Task item:
Whenever a line in the records below contains "Edit", pick it out.

::: Records supplied :::

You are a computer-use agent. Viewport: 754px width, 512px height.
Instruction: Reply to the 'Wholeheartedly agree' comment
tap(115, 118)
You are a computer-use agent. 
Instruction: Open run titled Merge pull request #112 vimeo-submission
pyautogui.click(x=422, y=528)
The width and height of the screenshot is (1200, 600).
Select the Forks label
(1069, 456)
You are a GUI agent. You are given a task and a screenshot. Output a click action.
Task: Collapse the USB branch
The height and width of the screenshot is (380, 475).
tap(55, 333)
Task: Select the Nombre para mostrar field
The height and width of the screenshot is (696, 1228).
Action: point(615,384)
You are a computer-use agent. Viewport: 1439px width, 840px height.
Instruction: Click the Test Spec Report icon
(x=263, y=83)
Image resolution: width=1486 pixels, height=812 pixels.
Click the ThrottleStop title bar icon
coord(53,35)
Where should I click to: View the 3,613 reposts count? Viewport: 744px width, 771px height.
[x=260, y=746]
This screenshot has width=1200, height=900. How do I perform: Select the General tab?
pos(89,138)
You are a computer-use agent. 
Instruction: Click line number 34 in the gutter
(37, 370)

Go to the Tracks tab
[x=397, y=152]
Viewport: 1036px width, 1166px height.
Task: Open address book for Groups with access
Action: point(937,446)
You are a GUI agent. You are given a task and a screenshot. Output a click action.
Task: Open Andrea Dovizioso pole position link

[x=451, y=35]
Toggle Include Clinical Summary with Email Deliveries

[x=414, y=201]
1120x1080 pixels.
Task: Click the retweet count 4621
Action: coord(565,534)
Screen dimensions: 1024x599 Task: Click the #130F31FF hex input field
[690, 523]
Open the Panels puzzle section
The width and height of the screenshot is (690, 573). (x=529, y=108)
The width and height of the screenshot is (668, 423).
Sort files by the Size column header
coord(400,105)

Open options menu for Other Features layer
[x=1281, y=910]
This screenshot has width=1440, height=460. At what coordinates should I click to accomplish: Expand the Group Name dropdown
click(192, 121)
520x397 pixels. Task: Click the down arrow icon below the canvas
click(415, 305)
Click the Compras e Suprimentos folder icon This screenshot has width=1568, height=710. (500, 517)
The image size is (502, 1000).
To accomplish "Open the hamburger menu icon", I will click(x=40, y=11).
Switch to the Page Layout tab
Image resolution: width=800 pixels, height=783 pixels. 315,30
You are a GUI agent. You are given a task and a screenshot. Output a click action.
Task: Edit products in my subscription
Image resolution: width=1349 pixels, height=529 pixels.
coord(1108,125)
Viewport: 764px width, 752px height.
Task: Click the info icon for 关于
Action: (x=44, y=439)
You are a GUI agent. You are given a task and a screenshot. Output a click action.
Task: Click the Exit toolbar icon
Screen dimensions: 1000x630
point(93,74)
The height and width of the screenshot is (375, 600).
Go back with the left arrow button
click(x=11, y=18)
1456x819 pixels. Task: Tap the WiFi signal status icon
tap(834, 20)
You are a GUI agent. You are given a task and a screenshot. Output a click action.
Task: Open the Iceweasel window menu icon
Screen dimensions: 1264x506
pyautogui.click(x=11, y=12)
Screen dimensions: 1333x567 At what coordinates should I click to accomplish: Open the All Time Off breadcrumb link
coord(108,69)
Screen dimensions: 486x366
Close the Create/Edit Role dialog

:::

Answer area:
Task: Edit products in my subscription
Close the Create/Edit Role dialog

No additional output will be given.